Earl Grey and Cardamom Honey Cake
I had some semblance of self-control with the first three batches I made of this cake but by the fourth batch I compensated and polished off a (small!) loaf nibble by nibble. I know there are those who just don’t care for honey cake and I used to be one of them but this one changed it for me. It’s incredibly moist and perfectly balanced in flavor, not too honey or not enough. It also gets a drizzle as soon as it comes out of the oven so the cake drinks up all the honey flavor. As it cools, the top becomes a little candied and makes for a lovely contrast in texture between the cake and crust. I go for it every time.
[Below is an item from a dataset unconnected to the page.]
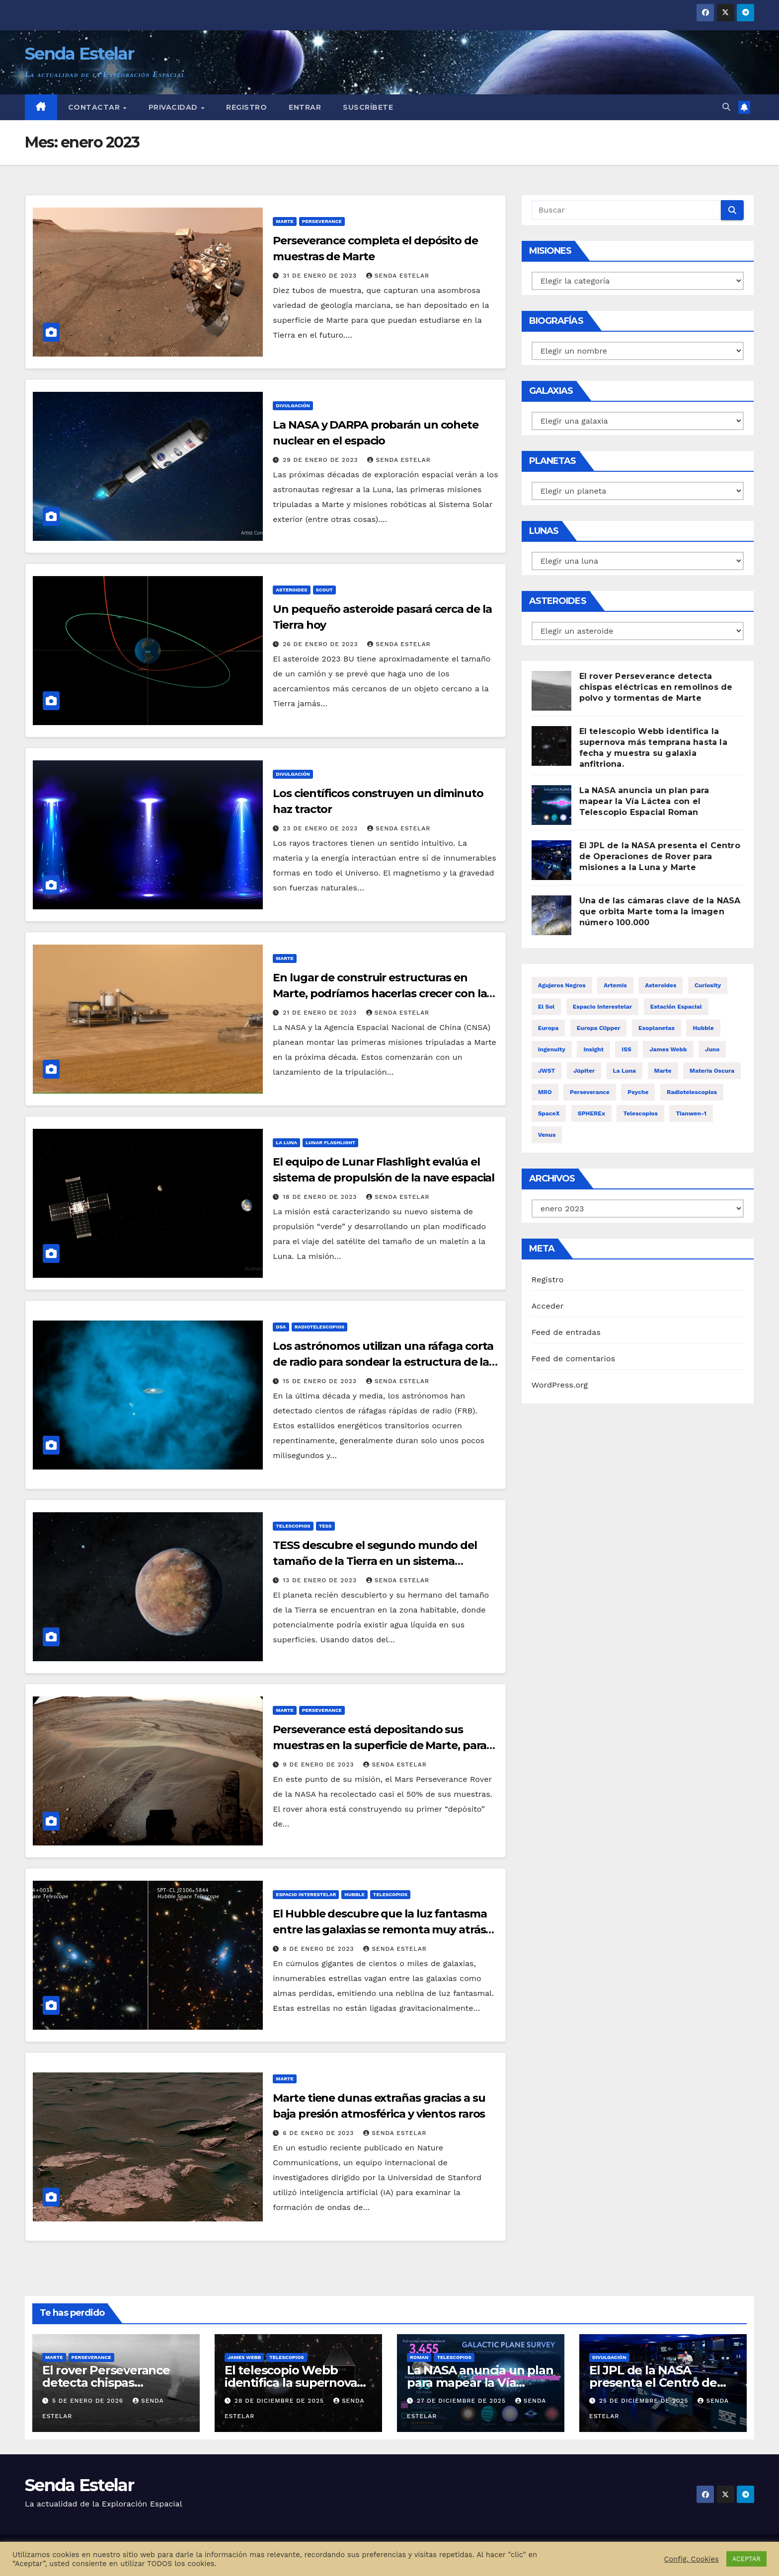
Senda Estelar (79, 53)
The floral, earthy tones of the cardamom play off the slight bitterness of the tea for an interesting complexity in taste. But it’s the honey that ties them perfectly to create a triumvirate of flavor and texture. If cardamom isn’t much of your thing, you can use cinnamon for a stronger, sharper flavor that’s more familiar. In any case, this one’s a must. And wait, this whole things comes together in one bowl in under 10 minutes, so I think you could manage to bake a loaf. For the sake of a sweet beginning.
Early Grey and Cardamom Honey Cake
Ingredients
3/4 cup sugar
1 cup honey
3 eggs
¾ cup sunflower oil (coconut oil works too)
1 tablespoon ground cardamom (or cinnamon)
2 ½ cups flour
2 ½ teaspoons baking powder
1 cup earl grey tea (from 2 tea bags)
4 tablespoons honey, to drizzle
Directions
Preheat oven to 160C/320F. Line 2 6-inch loaf pans or 3 4-inch ones with parchment paper.
In a bowl, combine the sugar, honey, eggs, oil, and cardamom and mix until well incorporated. Add the flour and baking powder and mix until just combined. Pour the tea over the batter and gently mix. Divide the batter into the pans and bake for 40-45 (30 if using the smaller loaf pans) minutes or until a toothpick inserted comes out clean.
Once the cakes have baked, while they’re still hot, drizzle 2 tablespoons of honey on each cake. It will absorb as it cools. Enjoy a warm slice.